Vítor Pontes

Personal information
- Full name: Vítor Manuel Pereira Pontes
- Date of birth: 16 August 1958 (age 67)
- Place of birth: Leiria, Portugal
- Height: 1.78 m (5 ft 10 in)
- Position: Goalkeeper

Youth career
- 1972–1976: União Leiria

Senior career*
- Years: Team / Apps / (Gls)
- 1976–1985: União Leiria
- 1977–1978: → Vieirense (loan)
- 1985–1987: Vitória Guimarães / 0 / (0)
- 1987–1988: O Elvas / 5 / (0)
- 1988–1989: Louletano
- 1989–1992: Nacional / 3 / (0)
- 1992–1993: Tirsense / 0 / (0)
- 1993–1994: Guarda / 14 / (0)

Managerial career
- 2002: União Leiria
- 2003–2005: União Leiria
- 2005–2006: Vitória Guimarães
- 2007–2009: Portimonense
- 2011: União Leiria
- 2012–2013: Chibuto
- 2014: Ferroviário Maputo
- 2016: Sichuan Longfor

= Vítor Pontes =

Portuguese football manager and former player

Vítor Manuel Pereira Pontes (born 16 August 1958) is a Portuguese retired footballer who played as a goalkeeper, and is a manager.

==Playing career==
Born in Leiria, Pontes started his professional career with local União Desportiva. However, during his 18 years as a senior, he played almost exclusively as a backup, only appearing in seven Primeira Liga matches during his career – five for O Elvas C.A.D. in the 1987–88 season, and two for C.D. Nacional in two years combined.

==Coaching career==
After retiring in 1994 at age 36 with lowly A.D. Guarda (third division), Pontes began immediately working as a goalkeeper coach with his first club, also going to serve there as an assistant manager.

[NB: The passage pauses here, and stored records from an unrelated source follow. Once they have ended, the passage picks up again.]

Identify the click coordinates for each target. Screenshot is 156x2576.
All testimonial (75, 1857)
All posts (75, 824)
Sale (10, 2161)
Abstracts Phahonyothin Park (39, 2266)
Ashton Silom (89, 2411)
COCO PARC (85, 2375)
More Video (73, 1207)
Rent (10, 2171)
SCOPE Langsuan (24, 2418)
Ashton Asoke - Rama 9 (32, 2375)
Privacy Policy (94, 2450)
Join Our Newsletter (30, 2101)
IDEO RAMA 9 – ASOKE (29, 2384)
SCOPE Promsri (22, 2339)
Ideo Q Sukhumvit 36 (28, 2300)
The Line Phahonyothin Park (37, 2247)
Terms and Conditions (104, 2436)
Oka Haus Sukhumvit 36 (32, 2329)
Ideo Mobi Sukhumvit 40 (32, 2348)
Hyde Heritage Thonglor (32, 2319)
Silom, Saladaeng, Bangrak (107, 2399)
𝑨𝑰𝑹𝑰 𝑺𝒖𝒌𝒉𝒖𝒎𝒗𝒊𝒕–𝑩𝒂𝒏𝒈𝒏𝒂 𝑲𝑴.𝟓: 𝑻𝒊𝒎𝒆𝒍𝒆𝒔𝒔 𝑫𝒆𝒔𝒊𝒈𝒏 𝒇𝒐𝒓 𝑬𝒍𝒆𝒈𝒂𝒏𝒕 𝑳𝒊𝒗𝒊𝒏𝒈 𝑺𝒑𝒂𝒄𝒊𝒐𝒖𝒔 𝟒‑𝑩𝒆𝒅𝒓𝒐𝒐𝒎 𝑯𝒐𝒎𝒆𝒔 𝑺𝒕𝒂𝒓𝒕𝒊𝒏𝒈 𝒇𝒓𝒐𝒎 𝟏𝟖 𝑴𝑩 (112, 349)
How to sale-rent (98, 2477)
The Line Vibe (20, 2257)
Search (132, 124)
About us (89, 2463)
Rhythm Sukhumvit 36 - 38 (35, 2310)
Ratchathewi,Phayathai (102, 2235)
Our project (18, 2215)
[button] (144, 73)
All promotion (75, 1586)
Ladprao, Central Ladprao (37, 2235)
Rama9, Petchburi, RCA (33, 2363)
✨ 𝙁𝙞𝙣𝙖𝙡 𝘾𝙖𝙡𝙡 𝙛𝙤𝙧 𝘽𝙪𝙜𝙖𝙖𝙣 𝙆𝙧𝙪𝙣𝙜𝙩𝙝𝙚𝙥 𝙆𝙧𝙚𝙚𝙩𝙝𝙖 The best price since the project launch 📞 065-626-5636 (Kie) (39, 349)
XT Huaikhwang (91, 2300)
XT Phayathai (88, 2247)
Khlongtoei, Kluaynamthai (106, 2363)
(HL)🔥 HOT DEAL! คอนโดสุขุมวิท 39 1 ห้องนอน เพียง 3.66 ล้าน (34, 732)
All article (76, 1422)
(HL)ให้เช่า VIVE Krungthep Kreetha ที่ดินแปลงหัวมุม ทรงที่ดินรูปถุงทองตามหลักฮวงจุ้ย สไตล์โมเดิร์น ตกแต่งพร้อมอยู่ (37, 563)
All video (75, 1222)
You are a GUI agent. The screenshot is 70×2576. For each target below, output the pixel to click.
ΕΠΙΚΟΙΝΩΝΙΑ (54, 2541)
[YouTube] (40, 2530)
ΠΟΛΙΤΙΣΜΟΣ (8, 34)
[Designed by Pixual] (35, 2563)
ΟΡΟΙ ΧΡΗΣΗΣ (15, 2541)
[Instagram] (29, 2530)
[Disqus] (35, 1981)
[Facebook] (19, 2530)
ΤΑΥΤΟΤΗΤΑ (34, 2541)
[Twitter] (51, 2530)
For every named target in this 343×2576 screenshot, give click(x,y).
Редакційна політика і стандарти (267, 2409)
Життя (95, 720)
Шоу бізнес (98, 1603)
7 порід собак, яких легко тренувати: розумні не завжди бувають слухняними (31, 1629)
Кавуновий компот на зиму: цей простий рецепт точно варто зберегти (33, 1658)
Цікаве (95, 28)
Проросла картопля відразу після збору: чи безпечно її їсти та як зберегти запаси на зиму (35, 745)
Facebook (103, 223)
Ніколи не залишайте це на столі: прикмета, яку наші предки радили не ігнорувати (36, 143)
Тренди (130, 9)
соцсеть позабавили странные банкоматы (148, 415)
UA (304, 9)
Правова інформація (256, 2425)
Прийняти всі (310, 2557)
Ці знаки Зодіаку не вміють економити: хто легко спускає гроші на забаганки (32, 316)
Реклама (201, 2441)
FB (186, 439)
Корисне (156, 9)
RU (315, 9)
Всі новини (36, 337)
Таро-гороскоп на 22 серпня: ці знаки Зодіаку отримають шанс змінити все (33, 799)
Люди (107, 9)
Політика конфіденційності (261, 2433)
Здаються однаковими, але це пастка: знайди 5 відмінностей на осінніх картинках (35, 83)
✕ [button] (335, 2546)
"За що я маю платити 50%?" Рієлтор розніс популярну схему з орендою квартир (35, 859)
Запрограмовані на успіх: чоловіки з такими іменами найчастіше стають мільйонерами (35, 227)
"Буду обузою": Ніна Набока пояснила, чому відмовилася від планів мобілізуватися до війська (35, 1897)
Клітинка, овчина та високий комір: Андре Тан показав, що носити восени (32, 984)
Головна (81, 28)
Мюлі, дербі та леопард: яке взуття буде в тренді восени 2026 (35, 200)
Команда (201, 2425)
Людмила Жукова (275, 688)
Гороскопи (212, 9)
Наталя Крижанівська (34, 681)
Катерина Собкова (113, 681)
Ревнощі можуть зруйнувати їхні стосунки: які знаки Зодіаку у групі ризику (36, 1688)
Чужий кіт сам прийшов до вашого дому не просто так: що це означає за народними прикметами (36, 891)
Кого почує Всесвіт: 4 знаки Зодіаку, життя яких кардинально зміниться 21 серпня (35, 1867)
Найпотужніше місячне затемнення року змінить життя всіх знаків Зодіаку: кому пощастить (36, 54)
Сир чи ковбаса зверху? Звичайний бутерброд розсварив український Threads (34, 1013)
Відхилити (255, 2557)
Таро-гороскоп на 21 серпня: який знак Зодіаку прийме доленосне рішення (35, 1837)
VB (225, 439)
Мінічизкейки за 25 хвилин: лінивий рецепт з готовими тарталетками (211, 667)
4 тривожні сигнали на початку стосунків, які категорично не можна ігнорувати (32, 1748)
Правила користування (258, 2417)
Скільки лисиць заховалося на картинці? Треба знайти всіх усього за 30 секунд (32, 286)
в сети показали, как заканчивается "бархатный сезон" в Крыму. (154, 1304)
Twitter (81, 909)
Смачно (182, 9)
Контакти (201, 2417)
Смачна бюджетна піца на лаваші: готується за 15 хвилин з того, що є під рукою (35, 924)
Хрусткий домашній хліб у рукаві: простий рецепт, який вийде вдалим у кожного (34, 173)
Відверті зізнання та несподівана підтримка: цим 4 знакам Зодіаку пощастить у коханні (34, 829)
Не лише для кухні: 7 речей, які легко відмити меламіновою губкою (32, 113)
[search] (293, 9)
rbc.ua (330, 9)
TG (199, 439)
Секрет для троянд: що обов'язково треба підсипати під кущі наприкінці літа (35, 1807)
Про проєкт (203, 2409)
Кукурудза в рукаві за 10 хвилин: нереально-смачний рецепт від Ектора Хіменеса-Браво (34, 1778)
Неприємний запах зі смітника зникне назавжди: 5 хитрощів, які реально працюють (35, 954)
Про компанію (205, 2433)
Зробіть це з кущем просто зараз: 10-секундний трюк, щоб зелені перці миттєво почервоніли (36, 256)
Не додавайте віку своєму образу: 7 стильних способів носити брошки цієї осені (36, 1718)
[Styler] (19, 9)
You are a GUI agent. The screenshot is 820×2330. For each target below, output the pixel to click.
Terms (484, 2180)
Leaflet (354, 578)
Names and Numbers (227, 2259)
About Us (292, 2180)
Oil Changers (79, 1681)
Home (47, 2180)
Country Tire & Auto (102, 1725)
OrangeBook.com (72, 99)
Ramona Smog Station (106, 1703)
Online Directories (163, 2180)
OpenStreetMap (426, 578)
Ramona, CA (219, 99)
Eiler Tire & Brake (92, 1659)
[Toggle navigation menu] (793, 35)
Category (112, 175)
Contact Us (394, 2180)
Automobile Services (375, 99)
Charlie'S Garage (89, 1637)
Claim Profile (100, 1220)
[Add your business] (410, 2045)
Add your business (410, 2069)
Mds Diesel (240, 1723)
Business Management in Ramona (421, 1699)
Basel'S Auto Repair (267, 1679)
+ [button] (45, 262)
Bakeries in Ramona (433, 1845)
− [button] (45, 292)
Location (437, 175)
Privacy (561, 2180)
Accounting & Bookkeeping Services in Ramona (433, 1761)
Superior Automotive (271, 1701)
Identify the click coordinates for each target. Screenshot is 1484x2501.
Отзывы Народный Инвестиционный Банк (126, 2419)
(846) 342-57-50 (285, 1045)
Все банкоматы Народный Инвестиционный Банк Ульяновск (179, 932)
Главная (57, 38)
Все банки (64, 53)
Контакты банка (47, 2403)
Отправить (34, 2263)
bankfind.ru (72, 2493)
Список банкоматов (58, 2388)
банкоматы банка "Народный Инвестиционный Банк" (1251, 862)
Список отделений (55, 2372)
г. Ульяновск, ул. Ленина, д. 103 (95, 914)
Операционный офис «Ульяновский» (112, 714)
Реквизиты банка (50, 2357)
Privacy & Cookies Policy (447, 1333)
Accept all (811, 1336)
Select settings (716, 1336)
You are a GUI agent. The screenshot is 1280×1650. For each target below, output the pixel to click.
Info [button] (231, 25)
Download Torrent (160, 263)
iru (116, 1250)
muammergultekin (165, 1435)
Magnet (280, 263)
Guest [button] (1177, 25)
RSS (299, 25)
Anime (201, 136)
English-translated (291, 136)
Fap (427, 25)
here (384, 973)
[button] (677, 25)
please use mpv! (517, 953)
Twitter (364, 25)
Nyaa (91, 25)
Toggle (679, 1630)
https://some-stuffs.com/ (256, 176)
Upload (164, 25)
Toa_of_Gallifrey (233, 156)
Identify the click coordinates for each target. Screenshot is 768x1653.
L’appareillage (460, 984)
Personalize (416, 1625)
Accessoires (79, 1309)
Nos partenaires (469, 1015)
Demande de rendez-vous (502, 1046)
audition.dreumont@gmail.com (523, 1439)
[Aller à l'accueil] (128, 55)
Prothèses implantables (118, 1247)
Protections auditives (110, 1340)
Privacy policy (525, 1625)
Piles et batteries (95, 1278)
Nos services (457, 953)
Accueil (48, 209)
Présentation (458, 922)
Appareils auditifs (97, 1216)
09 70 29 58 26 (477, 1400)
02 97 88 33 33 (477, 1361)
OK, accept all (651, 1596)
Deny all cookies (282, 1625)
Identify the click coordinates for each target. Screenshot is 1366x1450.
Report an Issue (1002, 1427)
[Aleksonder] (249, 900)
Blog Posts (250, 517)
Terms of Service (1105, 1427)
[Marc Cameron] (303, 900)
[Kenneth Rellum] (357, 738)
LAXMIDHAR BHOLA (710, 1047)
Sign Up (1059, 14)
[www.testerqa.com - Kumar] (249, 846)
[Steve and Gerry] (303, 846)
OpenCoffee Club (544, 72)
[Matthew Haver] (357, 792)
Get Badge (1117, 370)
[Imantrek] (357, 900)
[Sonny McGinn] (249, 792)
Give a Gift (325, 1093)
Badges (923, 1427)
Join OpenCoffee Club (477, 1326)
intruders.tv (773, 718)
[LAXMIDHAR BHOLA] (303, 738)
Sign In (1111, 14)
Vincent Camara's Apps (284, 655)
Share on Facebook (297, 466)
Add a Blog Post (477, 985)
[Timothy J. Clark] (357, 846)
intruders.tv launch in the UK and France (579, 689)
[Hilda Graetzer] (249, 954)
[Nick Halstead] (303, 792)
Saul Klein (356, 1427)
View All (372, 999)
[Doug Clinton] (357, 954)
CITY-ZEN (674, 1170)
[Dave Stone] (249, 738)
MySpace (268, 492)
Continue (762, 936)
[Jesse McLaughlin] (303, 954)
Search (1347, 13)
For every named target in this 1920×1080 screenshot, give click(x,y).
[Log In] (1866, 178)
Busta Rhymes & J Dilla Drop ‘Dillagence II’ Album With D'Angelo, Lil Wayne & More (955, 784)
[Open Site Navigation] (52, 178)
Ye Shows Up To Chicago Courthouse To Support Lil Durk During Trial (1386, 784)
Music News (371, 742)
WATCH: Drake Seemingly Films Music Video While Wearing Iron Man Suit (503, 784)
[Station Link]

He then coached Leiria's first team for two full seasons after a brief interim spell in 2002, subsequently signing with Vitória S.C. for the 2005–06 campaign and being one of two managers in a season which ended in top level relegation – the other was Jaime Pacheco.

In 2007, Pontes signed with division two side Portimonense SC, and remained there two seasons. On 8 September 2011, after two years out of the managerial scene, he returned to active and União de Leiria, replacing fired Pedro Caixinha. His first game in charge was a 1–0 away win against S.C. Beira-Mar, but he left his post after only one more match, however.

In September 2012, Pontes took over at FC Chibuto in Mozambique. He moved to the China League Two in May 2016, signing with Sichuan Longfor FC.

==Other ventures==
After leaving Portimonense, Pontes worked as a football pundit for Sport TV, in the channel's domestic and UEFA Champions League coverage.